OpenType features include small caps, case forms, ligatures, special ligatures, alternates, stylistic sets, swashes, caps figures, oldstyle figures, tabular figures, fractions, superscript/subscript, superior/inferior figures, ordinals/superior letters and figures and ornaments.

== Parisine Office ==
Parisine Office was a version created for RATP in 2005, as replacement of Gill Sans. It became the first variant designed in OpenType. The font was commercially available in June 2008.

It consists of over 600 characters, and is metric-compatible with Gill Sans. The family includes font weights with complementary italics.

OpenType features include case forms, ligatures, special ligatures, alternates, swashes, caps figures, oldstyle figures, semi oldstyle figures, tabular figures, fractions, superscript/subscript, superior/inferior figures, ordinals/superior letters and figures, and ornaments.

=== Parisine Office PRO ===
It is an extension of the original Parisine Office font, featuring smaller x-height, more cursive italic lowercase glyphs than in Parisine, a bit like Parisine Plus, extended character sets. Previous version of Parisine Office PRO was called Parisine Office PTF.
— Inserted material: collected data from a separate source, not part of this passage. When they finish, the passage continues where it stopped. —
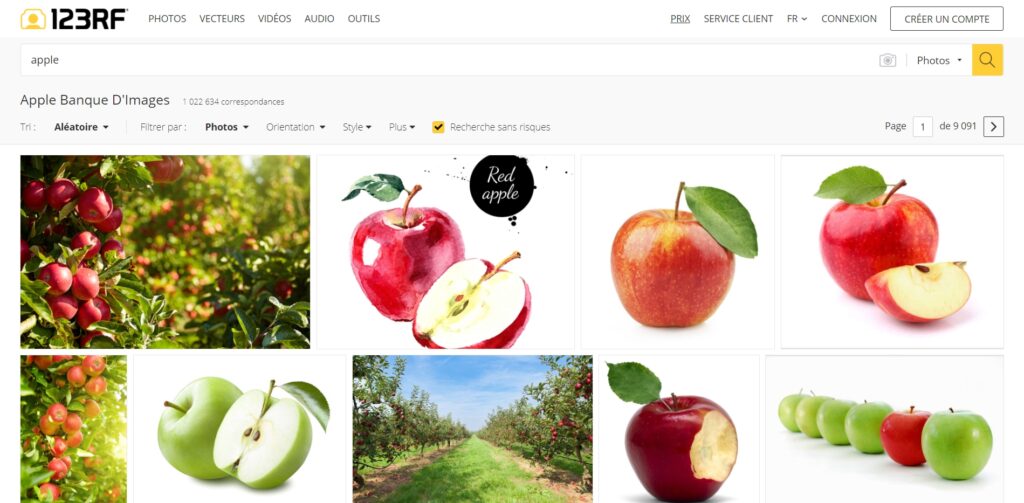The height and width of the screenshot is (503, 1024).
Task: Toggle Recherche sans risques checkbox
Action: (438, 127)
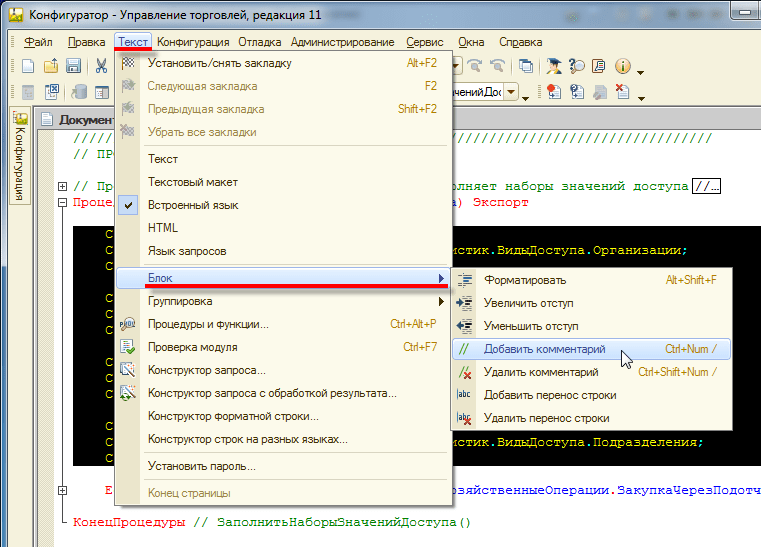The height and width of the screenshot is (547, 761).
Task: Expand the Группировка submenu arrow
Action: [x=441, y=301]
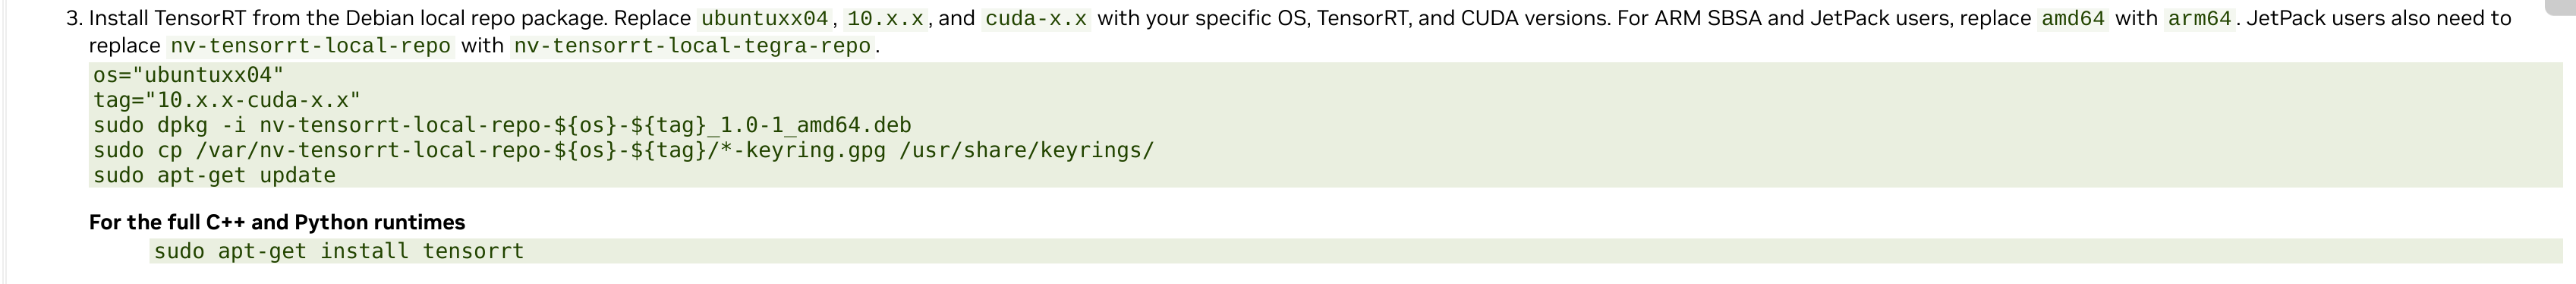Click the tag="10.x.x-cuda-x.x" code line
This screenshot has height=284, width=2576.
(x=227, y=100)
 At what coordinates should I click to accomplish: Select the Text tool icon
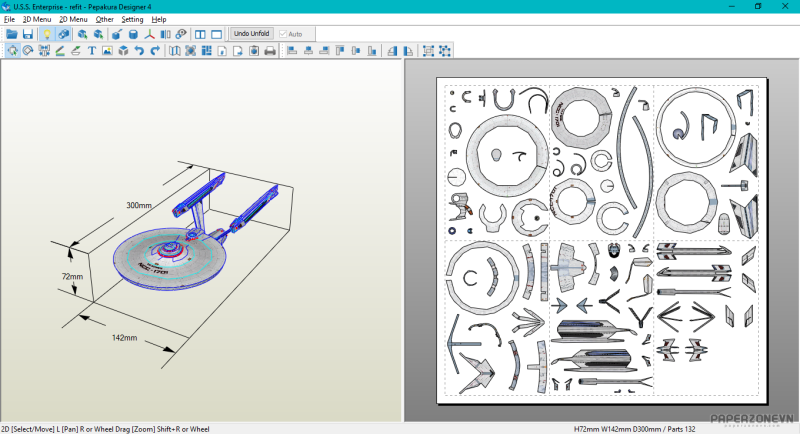coord(92,50)
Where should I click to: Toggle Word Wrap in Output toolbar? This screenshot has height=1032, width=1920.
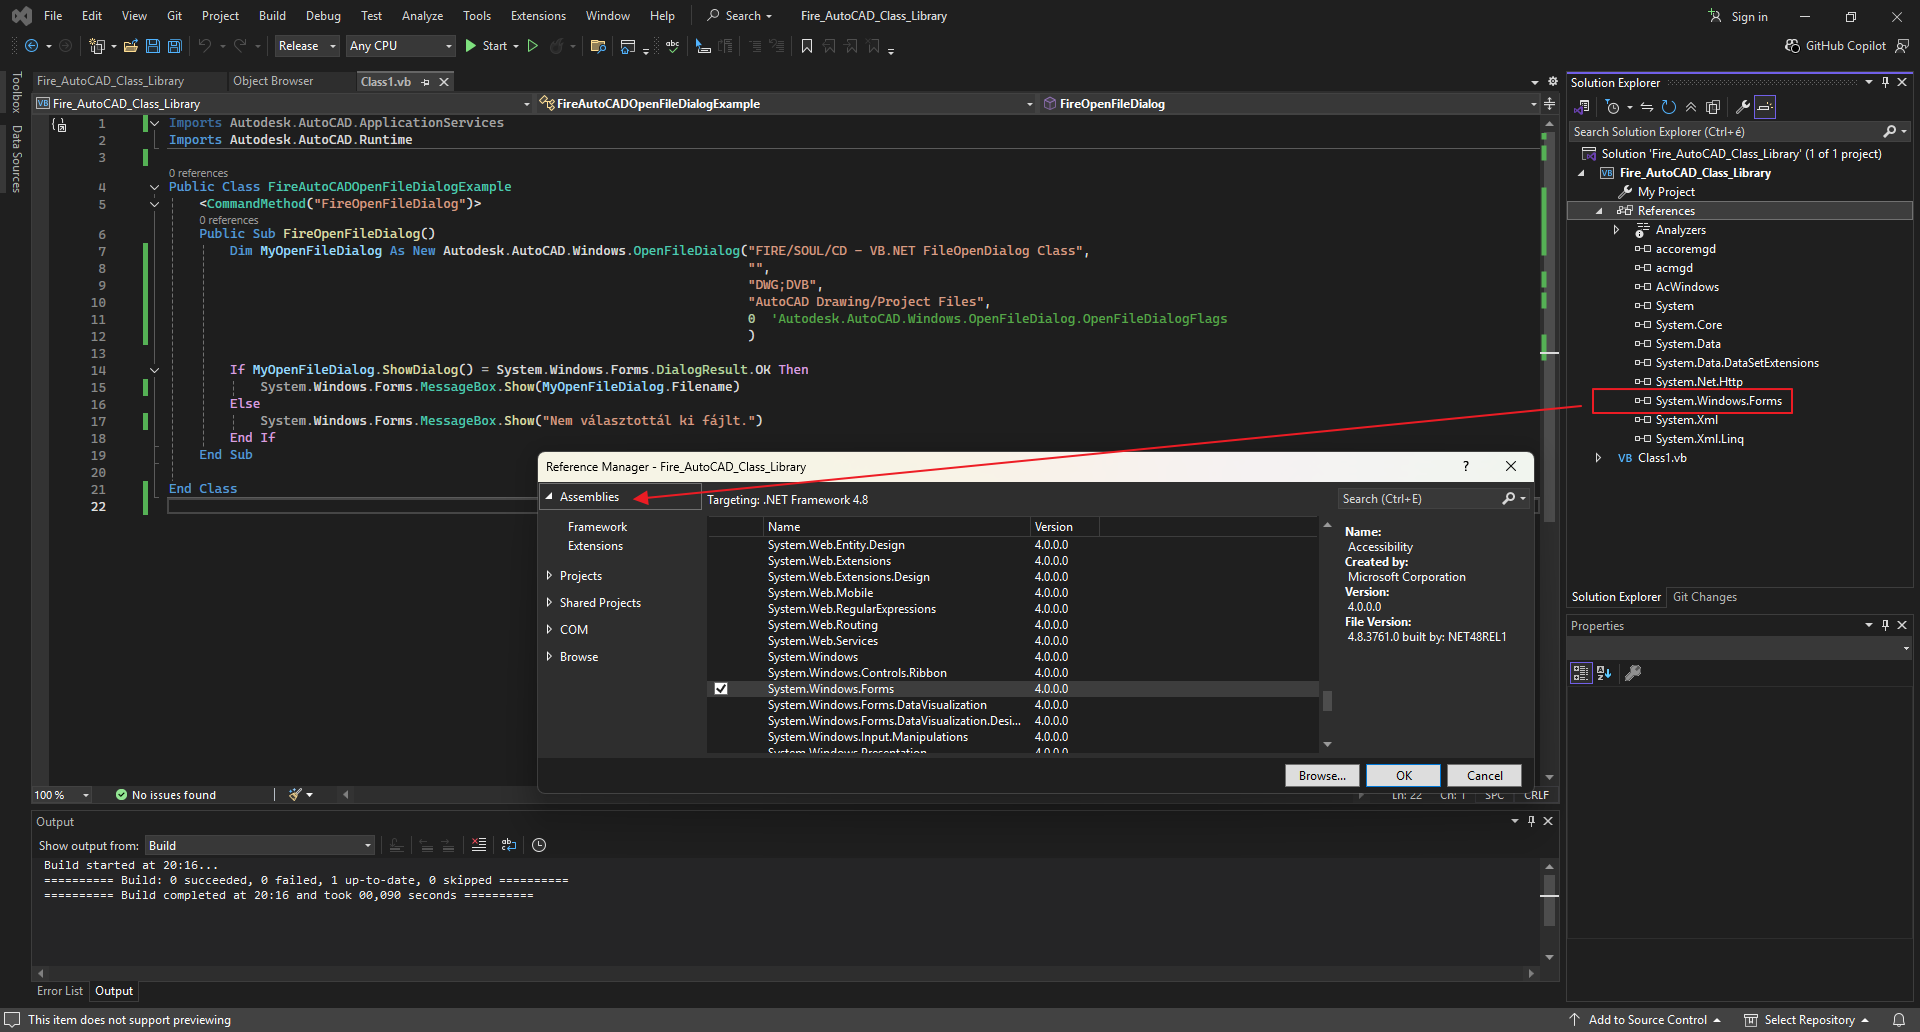(x=509, y=845)
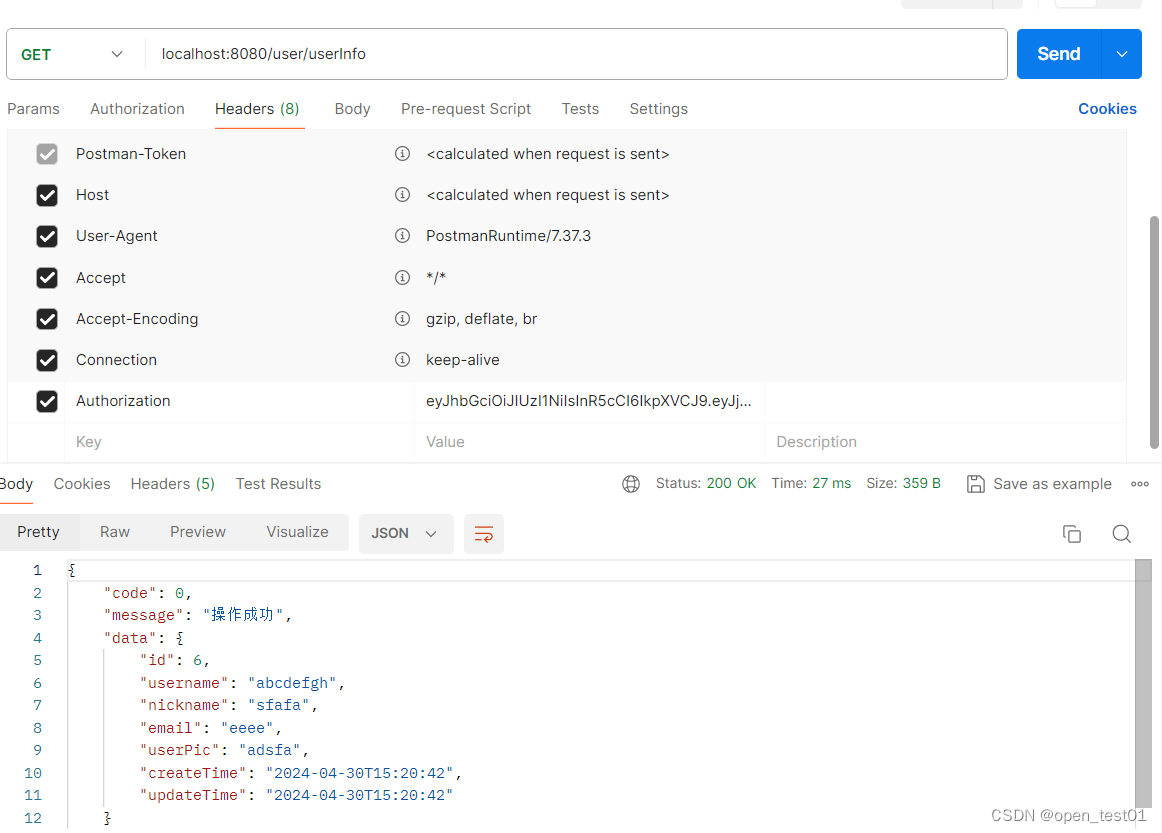The image size is (1162, 833).
Task: Switch to the Pre-request Script tab
Action: click(x=466, y=109)
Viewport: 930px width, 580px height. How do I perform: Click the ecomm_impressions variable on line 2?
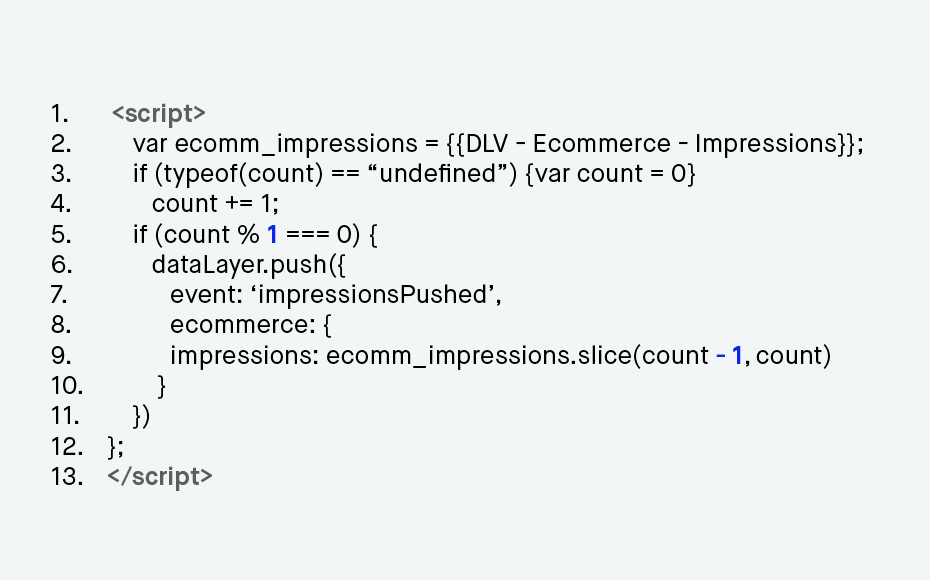(x=296, y=144)
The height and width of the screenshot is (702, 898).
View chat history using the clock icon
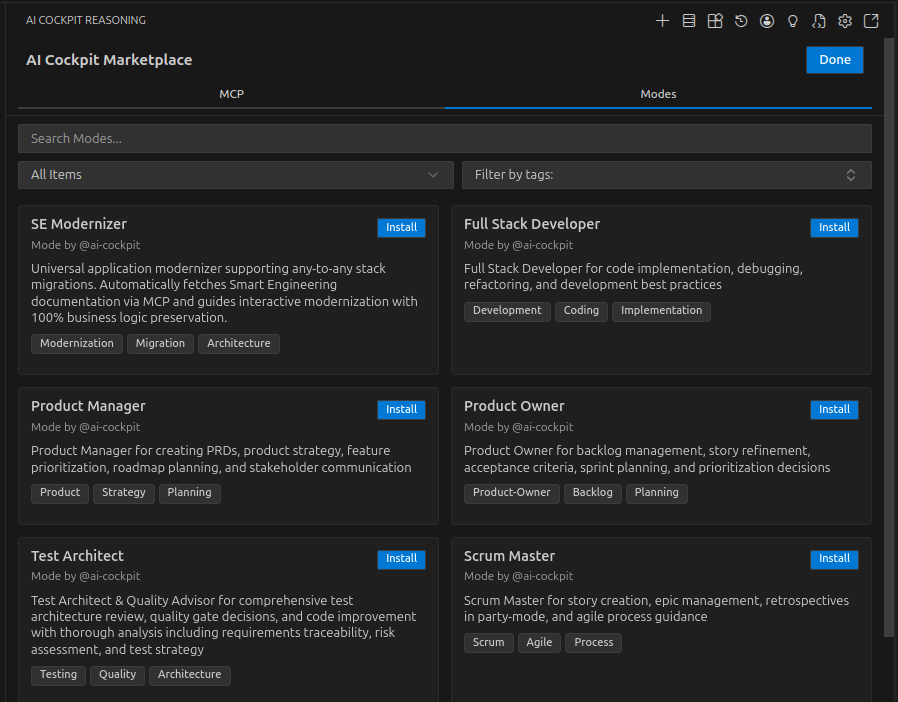[740, 20]
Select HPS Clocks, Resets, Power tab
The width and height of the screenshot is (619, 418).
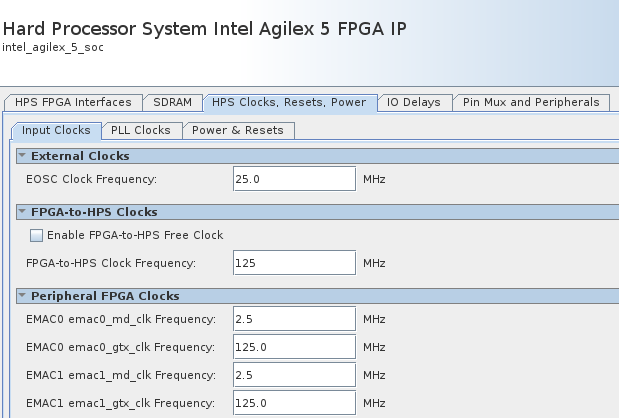click(289, 102)
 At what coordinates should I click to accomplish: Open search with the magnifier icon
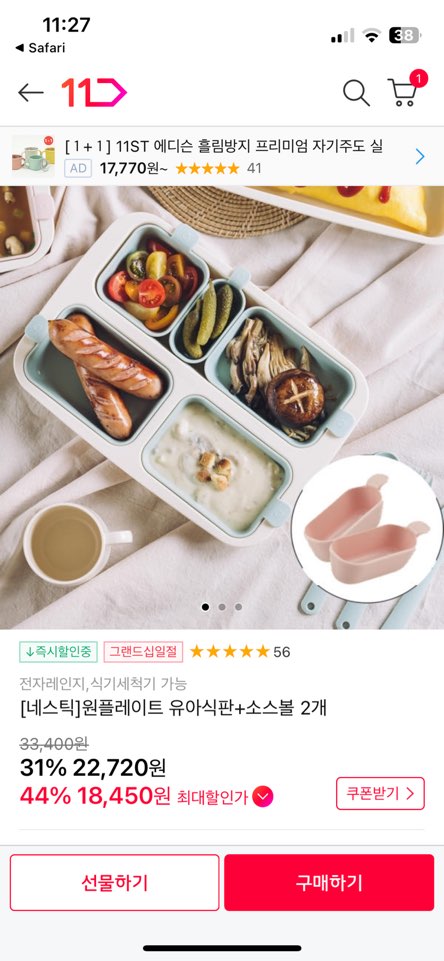(356, 93)
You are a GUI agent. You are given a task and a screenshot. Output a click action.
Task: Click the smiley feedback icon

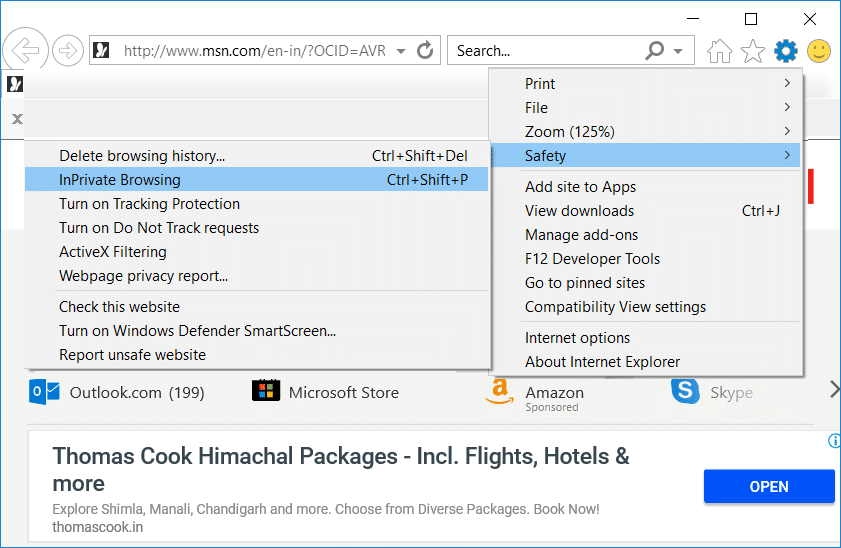pos(819,51)
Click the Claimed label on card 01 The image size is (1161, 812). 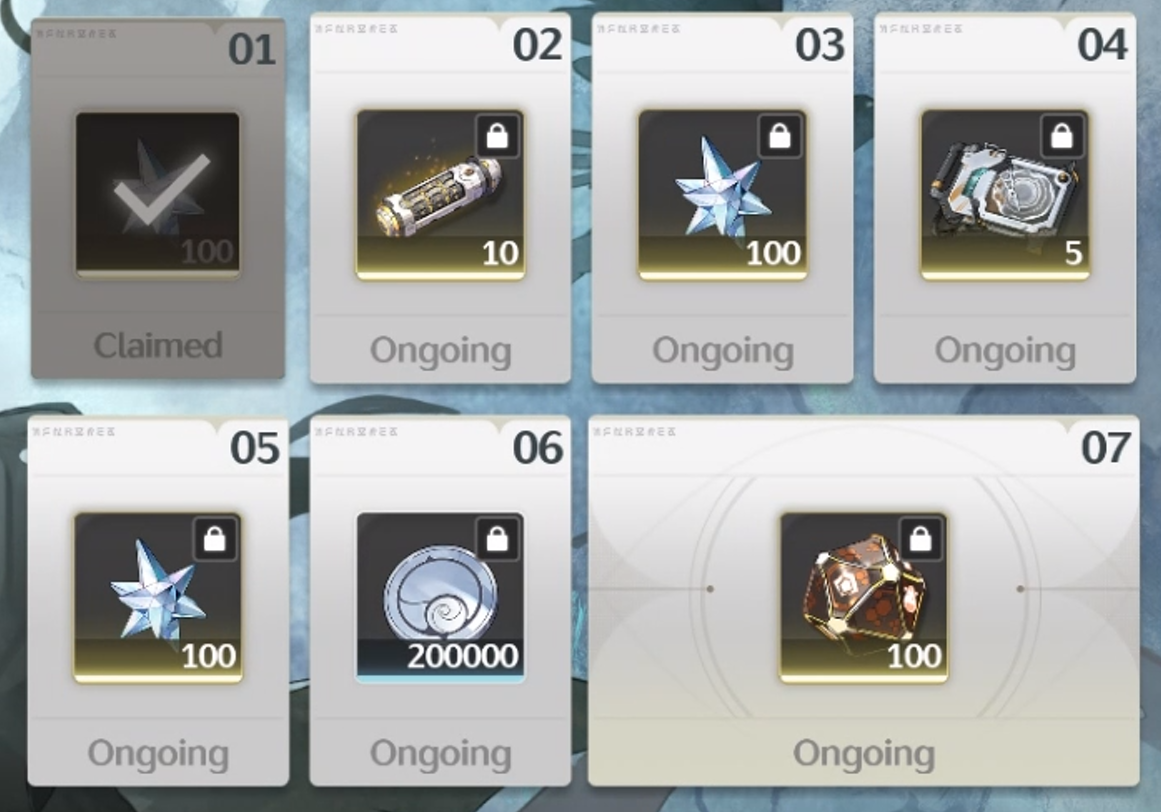[158, 346]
OpenType features include small caps, case forms, ligatures, special ligatures, alternates, stylistic sets, caps figures, oldstyle figures, tabular figures, fractions, superscript/subscript, superior/inferior figures, ordinals/superior letters and figures, and ornaments.

==Parisine Girouette (2012)==
Parisine Girouette is a custom version of Parisine designed by Jean-François Porchez under the ZeCraft foundry, for use with LED displays on RATP buses.

Parisine Girouette Frontale is used for the main direction on the front of bus and was designed to be quite narrow to Allô the display if a maximum of content.

Parisine Girouette Latérale is also designed at 50% of the size of the main typeface to set information on the side of the bus. The Bold font is used for the final direction, and the Regular/Light is used for intermediate stops.

== Family naming convention ==
With exception of Parisine SC, Parisine Office and Parisine Girouette, each family contains 6 weights with complementary italics but is further divided into 3 subfamily, where the subfamily with Clair suffix includes 2 lightest weights, Sombre suffix includes 2 heaviest weights, and thé subfamily without suffix includes 2 middle weights. Fonts in each subfamily are always named Regular, Italic, Bold or Bold Italic, regardless of actual font weights across the family.

In 2010, the Gris subfamily was added to Parisine PRO family, which includes 2 intermediate font weights between Parisine PRO Clair and Parisine PRO.

In 2013, the Gris subfamily was added to Parisine Plus families, which includes 2 intermediate font weights between Parisine Plus Clair and Parisine Plus. However, Parisine Plus Gris Regular is weighted between Parisine Plus Clair Bold and Parisine Plus Regular, and Parisine Plus Gris Bold is weighted between Parisine Plus Regular and Parisine Plus Bold.

== Awards ==
Parisine Office won a Star of the Observeur 07 at the Design Observeur 07 (Observeur du design 07).

Parisine Girouette won a star at Observeur du design 13 under the graphic design, visual identity category.

Parisine Girouette won a prize in 44e Palmarès Prix 2012 under the Typography category, typeface design category.